Former Member · ‎08-22-2007

Hi,

I'm required (for a forecasting Z-development) to fill a huge table with data from sales orders, deliveries, and material master. Since the table is an infostructure and they want to be able to search/report on quite some material master fields, the resulting table has a long key and therefor I need to take extra care that I fill it up correctly.

For performance reasons,

Is it a good idea to use hashed tables (one for each relevant material master table, e.g. MARA and MVKE) as a data buffer in the function module I use to create 'initial' (= key-only) lines for this purpose? or is there a better way to have consistence and performance at the same time?

(the hashed tables are global to the function group, and they're never refreshed by the function module; the function module is called about 20.000 times by the main program. Every time it doesn't find the info it's looking for in the hash table, it fetches it from the database, but first it looks into the hash table)

JozsefSzikszai · ‎08-22-2007

hi Rob,

if you use READ TABLE statement many times on the huge internal table, it is wise to create it as hashed table.

hope this helps

ec

JozsefSzikszai · ‎08-22-2007

hi Rob,

if you use READ TABLE statement many times on the huge internal table, it is wise to create it as hashed table.

hope this helps

ec

Former Member · ‎08-22-2007

Eric,

I realize that. The thing is, the table starts off small (one entry) and is bound to get quite big in the end, since I keep adding every 'page miss' (i.e. record that wasn't in there yet).

I also hope that the lifetime of the table (global in the function group) will be long enough (= complete runtime of the report) so that I don't lose the buffer and have to start over again ('cause fetching all that data again from the database is bound to give a performance hit).

former_member194613 · ‎08-22-2007

hashed tables allow the fastest access of all internal table, but you need always the full table key.

I do not really understand your question:

> Is it a good idea to use hashed tables (one for each relevant material master

> table, e.g. MARA and MVKE) as a data buffer in the function module I use to

> create 'initial' (= key-only) lines for this purpose?

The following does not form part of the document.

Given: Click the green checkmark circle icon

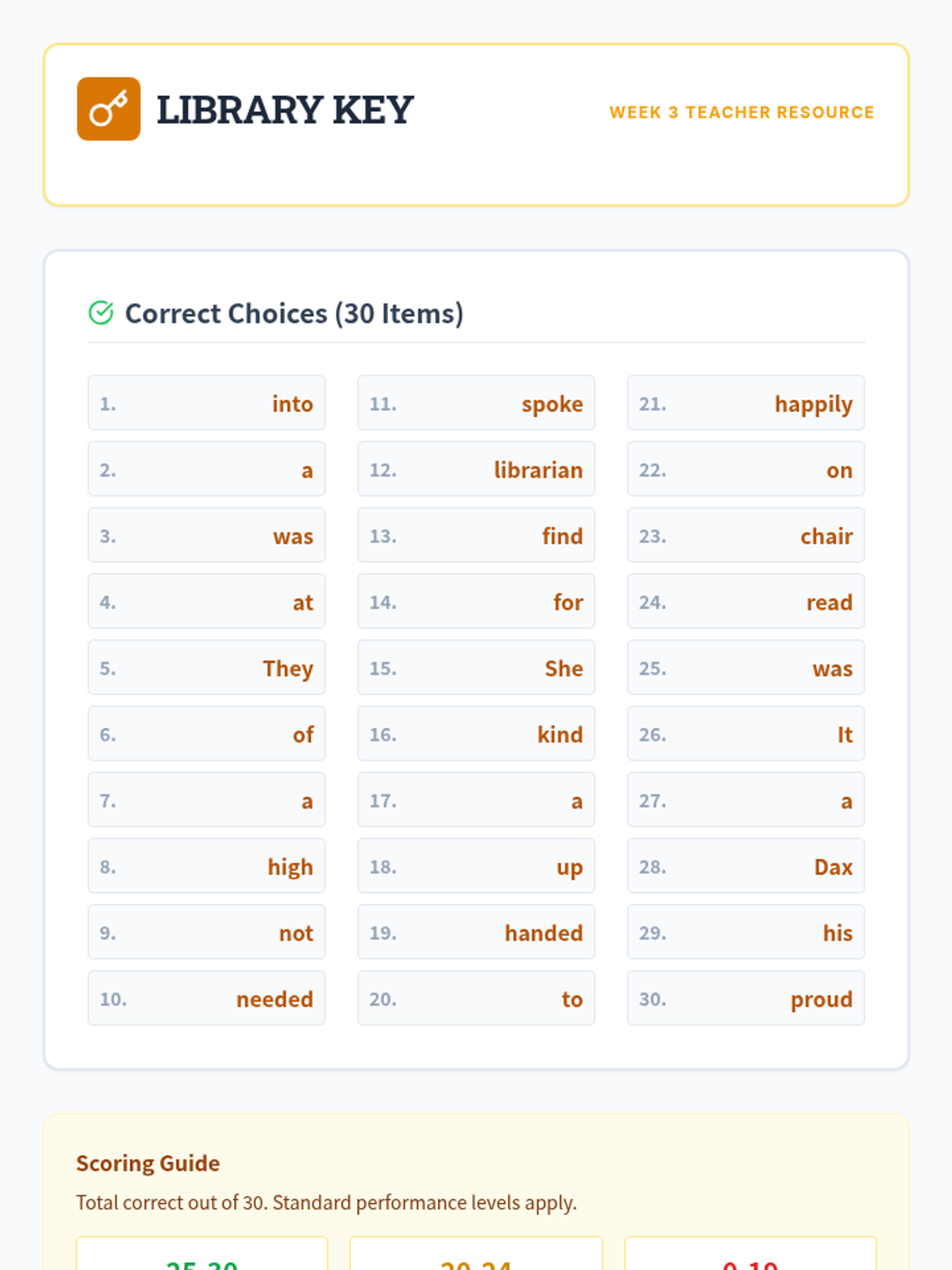Looking at the screenshot, I should click(101, 314).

How many tables do you want to create, what are the keys, how do you access,

how many lines do you expect?

What is the problem?

Siegfried

Former Member · ‎08-24-2007

Is it safe to assume that the most performant way to give a function module a sort of 'look-aside buffer' (i.e. to limit the number of actual database reads), is to provide it with a global hash table.

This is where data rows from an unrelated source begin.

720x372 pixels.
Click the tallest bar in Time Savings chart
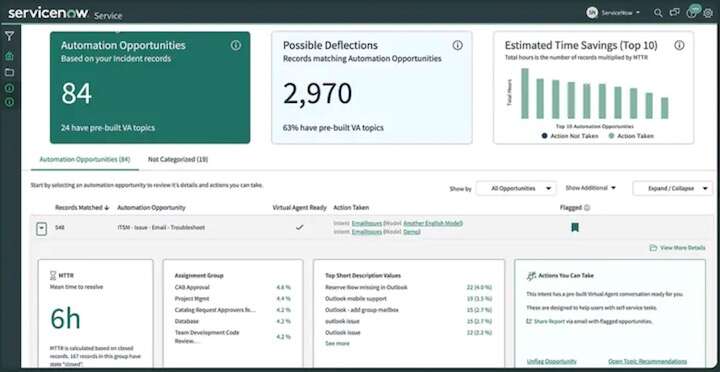(x=525, y=94)
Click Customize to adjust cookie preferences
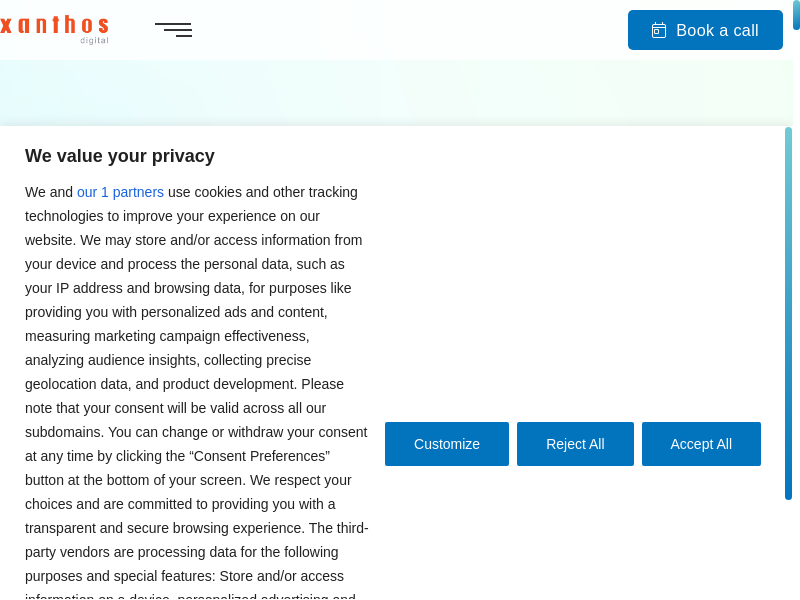The width and height of the screenshot is (800, 600). (x=447, y=444)
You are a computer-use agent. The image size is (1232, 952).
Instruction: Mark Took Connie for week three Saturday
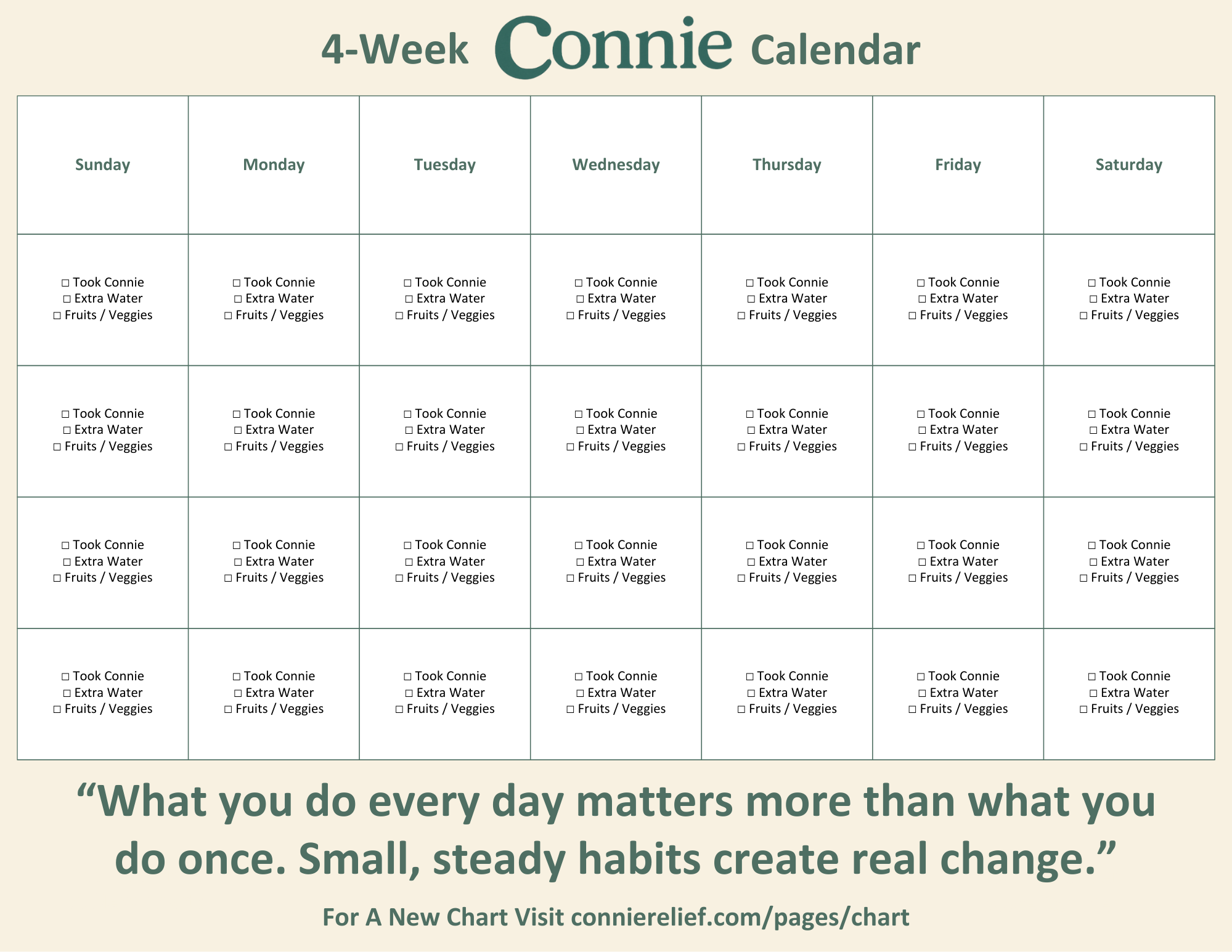pyautogui.click(x=1092, y=545)
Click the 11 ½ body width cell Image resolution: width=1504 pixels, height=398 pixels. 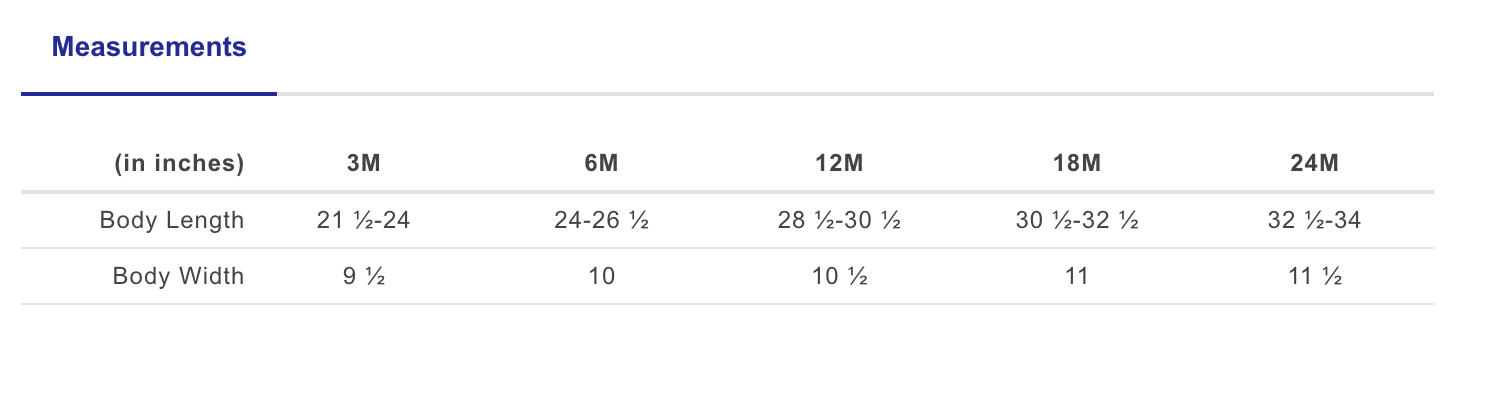pos(1315,276)
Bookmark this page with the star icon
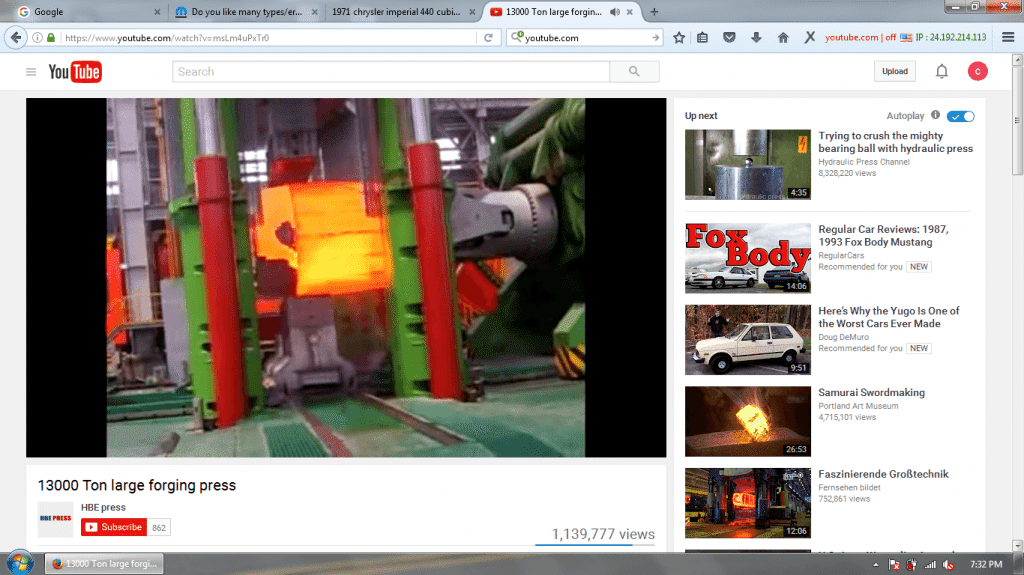The image size is (1024, 575). pyautogui.click(x=679, y=38)
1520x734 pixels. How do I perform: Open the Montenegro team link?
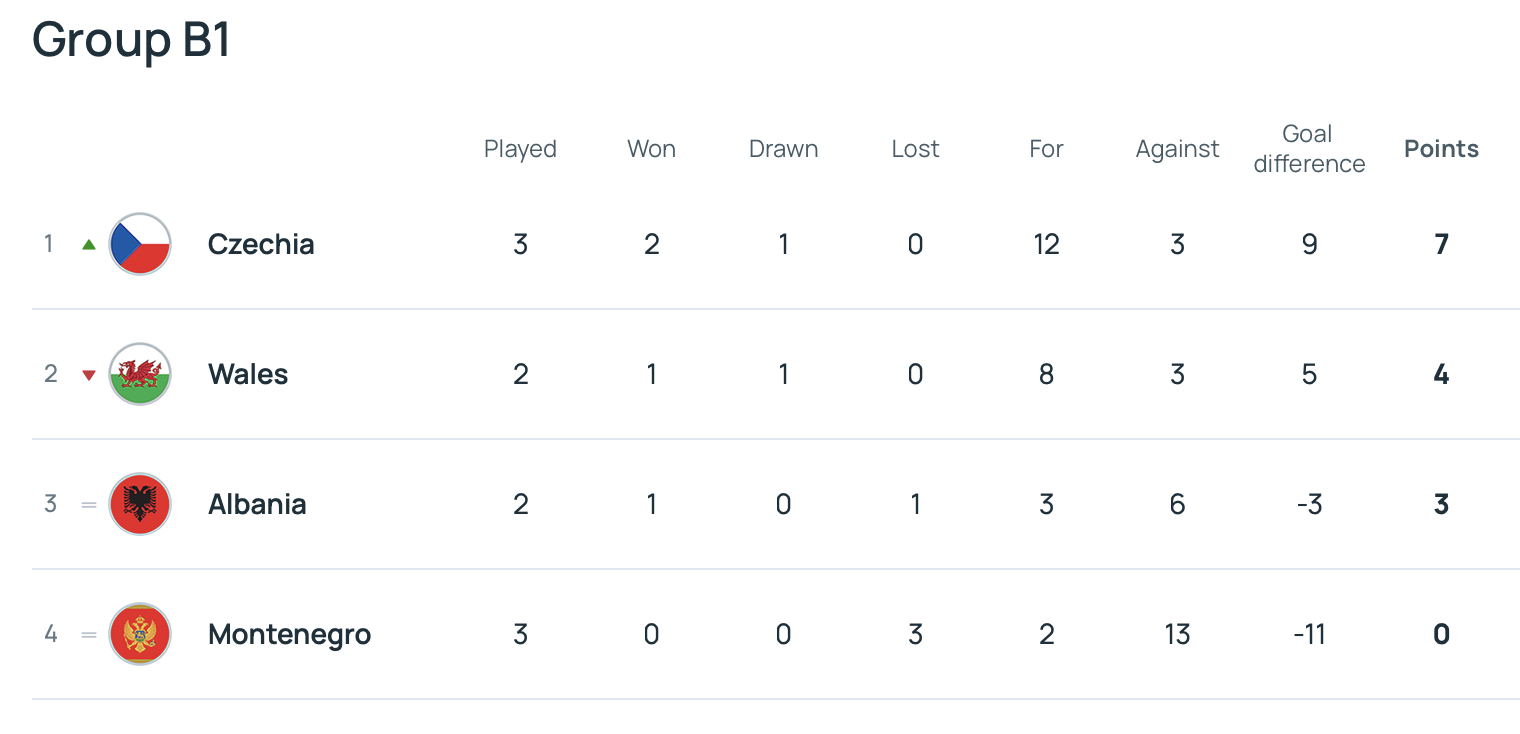click(x=289, y=634)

safe means also: can I be sure the function module's global hash table won't be lost unless I clear it myself, as long as the main program keeps running. (it's perfectly allright, of course, that the hash table gets deleted when the main program stops running)

former_member194613 · ‎08-24-2007

the hashed key is available as long as the hashed table is there.

Note, a collect on a standard table gets an implicit hashed key, but you not change the standard as long as you use the collect. Chanes will detroy the implicit hashed key which makes the collect slow. But that is something different.

Hashed tables are the best choice, if know that you access always single lines, and you know the full unique table key.

Sorted tables are the best choice when you want to access key ranges, i.e. using onyl a part of the key (leading part).

Siegfried

Former Member · ‎08-24-2007

There are a number of issues to consider:

Hashed table is efficient way to store data buffer, but filling it one record at a time each time there is a miss may not be best way to fill it - an initial select to populate it with all required values will be much more efficient in terms of database access if you are able to define an appropriate where block. If you are processing all or most of a table reading it all at one go will be quickest.

Total memory available could be an issue. 64 bit platform gives you the most memory, but there are a number of system imposed limits which could mean this is still not enough.

Are you buffering only the data you read, or also buffering the data you will be writing to the new table? The buffering of data to write and then inserting at one time may cause issues - you may need to commit updates every few 1000 records, and this may result in memory being freed up. trying too many inserts between commits may cause database to run out of space for rollback logging. Also, depending on your database, there may be space issues for redo logs.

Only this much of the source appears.